[Stored data entries]
________________________
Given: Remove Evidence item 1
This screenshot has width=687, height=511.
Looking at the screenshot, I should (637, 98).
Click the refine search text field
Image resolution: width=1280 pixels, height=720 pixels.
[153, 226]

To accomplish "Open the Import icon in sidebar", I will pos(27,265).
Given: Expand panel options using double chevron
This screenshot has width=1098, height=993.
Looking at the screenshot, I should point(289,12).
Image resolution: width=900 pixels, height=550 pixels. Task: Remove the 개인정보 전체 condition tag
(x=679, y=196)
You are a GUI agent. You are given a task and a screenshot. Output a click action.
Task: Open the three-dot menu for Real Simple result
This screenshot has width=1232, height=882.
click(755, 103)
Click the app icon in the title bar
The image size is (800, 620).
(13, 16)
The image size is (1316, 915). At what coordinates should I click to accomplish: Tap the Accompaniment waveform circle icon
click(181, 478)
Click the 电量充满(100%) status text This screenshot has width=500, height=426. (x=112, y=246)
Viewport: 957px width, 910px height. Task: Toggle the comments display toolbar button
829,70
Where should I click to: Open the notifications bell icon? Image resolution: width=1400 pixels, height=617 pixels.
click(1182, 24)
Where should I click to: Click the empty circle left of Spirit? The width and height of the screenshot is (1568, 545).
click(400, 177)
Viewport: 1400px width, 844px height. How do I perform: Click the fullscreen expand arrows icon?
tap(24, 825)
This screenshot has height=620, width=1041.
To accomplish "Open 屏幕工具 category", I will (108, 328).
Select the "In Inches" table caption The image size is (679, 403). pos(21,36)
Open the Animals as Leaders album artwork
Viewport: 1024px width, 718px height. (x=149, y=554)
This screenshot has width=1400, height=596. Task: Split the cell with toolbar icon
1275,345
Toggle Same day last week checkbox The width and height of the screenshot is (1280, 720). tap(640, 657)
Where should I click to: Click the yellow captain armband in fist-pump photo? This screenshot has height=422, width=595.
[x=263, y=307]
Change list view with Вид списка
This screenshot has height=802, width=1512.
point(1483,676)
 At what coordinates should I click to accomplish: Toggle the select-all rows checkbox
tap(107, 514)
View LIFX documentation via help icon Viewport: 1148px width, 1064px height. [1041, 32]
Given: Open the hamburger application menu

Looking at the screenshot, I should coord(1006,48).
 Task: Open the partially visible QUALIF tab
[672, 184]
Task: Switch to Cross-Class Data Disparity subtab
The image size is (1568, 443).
________________________
## WHAT IS EXPECTED
Search the data above for the word "text". Copy each line it is in.

## WRITTEN RESPONSE
Click the refine search text field
Click the 电量充满(100%) status text This screenshot has width=500, height=426. (x=112, y=246)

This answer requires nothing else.